Make the bharda: put the dals in a mixer and pulse well to get a coarse, grainy texture. This can be stored in an air tight jar at room temperature for about a month to be used in various dishes. It can also be made only with chana dal. But using different coloured dals gives it a beautiful hue and it is easier to digest as well.

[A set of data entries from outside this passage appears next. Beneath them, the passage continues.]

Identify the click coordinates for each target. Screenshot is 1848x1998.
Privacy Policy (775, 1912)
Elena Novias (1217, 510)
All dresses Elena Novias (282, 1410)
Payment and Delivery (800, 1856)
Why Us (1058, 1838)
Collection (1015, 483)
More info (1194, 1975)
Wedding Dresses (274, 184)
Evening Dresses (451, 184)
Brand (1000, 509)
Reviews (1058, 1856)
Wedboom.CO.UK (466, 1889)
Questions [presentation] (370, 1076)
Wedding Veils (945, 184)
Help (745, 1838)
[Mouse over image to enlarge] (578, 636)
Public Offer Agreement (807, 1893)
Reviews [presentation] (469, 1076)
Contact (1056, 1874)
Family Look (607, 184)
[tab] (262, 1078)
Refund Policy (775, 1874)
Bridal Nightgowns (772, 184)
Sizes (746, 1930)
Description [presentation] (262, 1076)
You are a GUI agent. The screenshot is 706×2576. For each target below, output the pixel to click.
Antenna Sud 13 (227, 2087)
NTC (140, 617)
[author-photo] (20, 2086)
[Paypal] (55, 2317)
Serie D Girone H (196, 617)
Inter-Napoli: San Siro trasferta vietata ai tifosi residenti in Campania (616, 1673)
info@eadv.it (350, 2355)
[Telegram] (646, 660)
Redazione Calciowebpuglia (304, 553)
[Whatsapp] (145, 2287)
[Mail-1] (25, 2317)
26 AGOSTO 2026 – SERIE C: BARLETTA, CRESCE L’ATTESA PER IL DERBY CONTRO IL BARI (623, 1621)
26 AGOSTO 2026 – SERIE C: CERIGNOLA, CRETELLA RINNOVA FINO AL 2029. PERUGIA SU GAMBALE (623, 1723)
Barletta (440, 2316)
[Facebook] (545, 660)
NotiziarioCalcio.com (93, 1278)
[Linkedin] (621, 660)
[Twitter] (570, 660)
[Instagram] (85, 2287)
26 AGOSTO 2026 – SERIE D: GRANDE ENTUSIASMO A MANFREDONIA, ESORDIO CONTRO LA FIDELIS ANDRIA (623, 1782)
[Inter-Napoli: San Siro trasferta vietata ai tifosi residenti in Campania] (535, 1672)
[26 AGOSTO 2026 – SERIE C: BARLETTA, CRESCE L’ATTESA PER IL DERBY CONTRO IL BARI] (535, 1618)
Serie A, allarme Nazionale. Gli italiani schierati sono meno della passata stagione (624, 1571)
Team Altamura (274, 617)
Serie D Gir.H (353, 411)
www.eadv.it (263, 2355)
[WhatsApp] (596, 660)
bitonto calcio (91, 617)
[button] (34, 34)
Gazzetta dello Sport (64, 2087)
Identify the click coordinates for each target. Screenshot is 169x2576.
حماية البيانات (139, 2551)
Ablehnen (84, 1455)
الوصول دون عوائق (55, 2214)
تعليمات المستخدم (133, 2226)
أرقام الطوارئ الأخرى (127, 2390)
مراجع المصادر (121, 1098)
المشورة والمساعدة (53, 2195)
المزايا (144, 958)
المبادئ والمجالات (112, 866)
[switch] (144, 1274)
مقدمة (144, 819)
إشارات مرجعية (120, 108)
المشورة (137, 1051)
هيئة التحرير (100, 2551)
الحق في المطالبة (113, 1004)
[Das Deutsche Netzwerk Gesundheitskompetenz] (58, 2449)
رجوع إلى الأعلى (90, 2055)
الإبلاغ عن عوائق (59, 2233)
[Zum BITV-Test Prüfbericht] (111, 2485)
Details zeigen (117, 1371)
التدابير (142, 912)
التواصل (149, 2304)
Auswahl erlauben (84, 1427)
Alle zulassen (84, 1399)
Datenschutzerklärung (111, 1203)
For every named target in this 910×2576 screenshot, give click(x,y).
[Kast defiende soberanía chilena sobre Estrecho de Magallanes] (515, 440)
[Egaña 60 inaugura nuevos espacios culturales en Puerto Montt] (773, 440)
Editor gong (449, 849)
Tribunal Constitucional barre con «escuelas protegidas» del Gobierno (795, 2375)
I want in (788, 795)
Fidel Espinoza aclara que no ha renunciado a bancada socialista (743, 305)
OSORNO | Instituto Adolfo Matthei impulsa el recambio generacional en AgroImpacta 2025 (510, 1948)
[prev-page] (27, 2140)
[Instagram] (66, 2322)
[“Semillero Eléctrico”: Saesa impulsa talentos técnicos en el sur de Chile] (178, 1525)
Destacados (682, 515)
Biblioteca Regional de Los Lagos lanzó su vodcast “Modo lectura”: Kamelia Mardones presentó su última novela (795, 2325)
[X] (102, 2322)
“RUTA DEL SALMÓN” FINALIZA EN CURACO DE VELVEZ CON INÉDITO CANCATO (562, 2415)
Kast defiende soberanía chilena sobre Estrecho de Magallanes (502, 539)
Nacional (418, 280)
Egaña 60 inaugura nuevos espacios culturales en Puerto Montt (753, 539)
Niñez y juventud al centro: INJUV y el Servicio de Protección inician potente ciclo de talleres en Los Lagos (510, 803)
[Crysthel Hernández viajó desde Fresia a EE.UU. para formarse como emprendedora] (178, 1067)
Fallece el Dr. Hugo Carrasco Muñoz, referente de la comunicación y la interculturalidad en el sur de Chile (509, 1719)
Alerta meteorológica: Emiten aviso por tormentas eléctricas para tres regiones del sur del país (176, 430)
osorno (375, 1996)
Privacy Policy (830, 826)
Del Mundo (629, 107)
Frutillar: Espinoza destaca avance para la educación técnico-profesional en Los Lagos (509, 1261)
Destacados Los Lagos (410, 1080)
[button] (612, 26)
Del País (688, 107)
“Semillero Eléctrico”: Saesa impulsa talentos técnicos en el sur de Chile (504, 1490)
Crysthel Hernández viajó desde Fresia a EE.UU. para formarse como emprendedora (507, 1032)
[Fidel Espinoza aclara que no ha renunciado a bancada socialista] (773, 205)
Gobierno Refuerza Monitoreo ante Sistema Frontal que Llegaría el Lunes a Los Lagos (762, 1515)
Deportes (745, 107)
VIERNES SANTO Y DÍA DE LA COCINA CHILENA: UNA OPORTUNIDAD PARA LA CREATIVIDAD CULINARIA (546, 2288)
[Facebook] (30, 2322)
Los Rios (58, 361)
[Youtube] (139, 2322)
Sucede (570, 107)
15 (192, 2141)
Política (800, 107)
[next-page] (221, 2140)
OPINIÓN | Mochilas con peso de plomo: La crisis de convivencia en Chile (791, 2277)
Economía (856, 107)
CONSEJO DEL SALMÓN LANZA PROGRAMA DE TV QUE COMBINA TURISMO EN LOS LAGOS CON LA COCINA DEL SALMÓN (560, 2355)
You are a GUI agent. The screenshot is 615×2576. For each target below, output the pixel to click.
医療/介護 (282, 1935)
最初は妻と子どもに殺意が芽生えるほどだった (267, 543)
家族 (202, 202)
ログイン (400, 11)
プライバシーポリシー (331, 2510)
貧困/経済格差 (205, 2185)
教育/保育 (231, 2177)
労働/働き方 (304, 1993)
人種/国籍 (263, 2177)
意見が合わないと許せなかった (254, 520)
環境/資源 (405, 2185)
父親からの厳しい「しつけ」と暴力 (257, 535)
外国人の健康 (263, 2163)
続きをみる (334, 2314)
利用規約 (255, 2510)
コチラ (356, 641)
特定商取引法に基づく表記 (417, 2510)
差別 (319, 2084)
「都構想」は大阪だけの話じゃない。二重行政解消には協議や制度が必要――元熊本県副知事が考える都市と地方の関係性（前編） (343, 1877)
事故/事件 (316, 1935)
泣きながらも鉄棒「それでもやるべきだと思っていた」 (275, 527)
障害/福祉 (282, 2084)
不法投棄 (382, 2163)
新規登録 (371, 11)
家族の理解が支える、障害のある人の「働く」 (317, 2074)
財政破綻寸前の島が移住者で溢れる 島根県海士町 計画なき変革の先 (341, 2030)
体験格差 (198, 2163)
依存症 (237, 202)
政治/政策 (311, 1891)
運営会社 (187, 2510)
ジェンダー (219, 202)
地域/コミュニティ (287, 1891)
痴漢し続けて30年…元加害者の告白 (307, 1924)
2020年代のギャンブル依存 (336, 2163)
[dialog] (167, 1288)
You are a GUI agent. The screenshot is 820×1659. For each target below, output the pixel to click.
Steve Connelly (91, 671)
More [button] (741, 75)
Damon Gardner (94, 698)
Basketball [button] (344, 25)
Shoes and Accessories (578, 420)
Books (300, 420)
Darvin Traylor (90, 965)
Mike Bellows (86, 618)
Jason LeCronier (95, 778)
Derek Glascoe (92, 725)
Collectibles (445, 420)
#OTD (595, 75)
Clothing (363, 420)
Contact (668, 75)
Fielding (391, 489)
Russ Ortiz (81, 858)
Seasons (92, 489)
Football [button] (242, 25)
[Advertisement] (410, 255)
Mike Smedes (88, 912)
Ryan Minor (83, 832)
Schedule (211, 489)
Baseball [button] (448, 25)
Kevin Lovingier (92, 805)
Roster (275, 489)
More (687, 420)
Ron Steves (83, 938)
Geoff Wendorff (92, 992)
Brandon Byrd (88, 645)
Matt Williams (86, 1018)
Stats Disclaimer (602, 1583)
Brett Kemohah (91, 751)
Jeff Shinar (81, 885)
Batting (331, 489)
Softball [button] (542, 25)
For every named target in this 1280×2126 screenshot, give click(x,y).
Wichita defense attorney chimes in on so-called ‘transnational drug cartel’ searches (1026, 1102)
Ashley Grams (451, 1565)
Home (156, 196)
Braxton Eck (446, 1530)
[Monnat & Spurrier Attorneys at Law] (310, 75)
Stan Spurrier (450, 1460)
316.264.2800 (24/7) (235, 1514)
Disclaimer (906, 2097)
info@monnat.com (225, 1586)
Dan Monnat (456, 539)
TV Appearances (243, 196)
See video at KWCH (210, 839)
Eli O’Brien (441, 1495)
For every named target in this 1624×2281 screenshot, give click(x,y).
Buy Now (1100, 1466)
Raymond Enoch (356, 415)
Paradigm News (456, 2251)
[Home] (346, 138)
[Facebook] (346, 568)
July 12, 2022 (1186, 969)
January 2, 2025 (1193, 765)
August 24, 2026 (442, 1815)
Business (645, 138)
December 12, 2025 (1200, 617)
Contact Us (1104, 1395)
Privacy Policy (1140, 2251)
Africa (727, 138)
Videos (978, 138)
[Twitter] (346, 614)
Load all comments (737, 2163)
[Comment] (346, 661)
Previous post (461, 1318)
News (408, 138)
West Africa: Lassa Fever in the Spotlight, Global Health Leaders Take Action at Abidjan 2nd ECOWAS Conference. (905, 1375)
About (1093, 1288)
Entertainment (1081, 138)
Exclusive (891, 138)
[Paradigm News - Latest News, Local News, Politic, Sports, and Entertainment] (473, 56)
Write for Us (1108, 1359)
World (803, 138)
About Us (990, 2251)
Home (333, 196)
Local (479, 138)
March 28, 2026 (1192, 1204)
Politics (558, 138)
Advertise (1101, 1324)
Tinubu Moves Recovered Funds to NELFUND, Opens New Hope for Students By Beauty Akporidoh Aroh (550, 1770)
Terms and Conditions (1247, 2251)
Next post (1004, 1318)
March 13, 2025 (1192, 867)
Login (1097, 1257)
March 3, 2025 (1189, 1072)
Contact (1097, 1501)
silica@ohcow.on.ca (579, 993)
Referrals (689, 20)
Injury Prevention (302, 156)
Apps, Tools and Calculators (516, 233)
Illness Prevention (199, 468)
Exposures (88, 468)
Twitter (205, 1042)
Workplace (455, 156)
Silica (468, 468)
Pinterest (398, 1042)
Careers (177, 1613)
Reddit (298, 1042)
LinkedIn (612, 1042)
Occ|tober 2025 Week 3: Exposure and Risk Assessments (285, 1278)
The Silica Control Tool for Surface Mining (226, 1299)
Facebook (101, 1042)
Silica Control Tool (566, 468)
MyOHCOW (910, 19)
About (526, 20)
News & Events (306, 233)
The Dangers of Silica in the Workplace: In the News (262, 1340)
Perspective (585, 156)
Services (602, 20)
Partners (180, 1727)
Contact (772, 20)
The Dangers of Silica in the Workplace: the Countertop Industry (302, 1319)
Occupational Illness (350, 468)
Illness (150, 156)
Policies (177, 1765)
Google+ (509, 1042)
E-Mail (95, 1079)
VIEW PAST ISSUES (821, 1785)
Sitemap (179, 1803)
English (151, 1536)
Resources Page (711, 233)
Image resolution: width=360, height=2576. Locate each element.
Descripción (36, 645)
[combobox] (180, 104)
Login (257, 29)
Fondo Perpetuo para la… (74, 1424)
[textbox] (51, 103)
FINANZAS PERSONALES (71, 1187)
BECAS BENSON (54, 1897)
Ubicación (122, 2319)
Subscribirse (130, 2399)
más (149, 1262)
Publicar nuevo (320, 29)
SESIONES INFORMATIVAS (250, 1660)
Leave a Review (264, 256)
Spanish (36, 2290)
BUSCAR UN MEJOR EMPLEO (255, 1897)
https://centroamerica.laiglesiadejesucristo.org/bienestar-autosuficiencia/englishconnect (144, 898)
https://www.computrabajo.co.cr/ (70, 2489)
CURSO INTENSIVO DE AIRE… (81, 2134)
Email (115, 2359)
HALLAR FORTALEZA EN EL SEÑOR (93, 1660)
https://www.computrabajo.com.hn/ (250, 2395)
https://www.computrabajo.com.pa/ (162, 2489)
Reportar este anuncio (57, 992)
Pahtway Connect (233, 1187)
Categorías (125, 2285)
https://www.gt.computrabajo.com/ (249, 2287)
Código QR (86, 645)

To make the dumplings: mix all the ingredients including oil. Add a little water if required and make dumplings of any desired shape and keep aside
Heat a tablespoon of oil in a heavy bottomed vessel. Add mustard seeds, curry leaves, turmeric and green chillies. Once they splutter add two cups of water and bring to boil
Add washed rice. Put a lid and let it cook.
Once the rice is 80% done, place the dumplings on the top of rice so that they steam well along with rice
Garnish with coriander when done.
In a small kadhai, make a tempering by heating two tablespoons of oil and adding mustard seeds, asafoetida and whole red chillies. Keep aside.
Take a small bowl, add 5-6 teaspoons of water and dissolve a few pinches of asafoetida in it.
To serve: take a portion of rice in a plate. Crush the dumplings by hand, add some tempering and a few drops of the asafoetida water. Serve with a tangy side of chinchecha saar (tempered tamarind water) or kadhi.  

Richa Chitgopekar is a food enthusiast with a keen interest in learning about food of different regions and communities and showcasing the lesser-known recipes of Maharashtrian cuisine.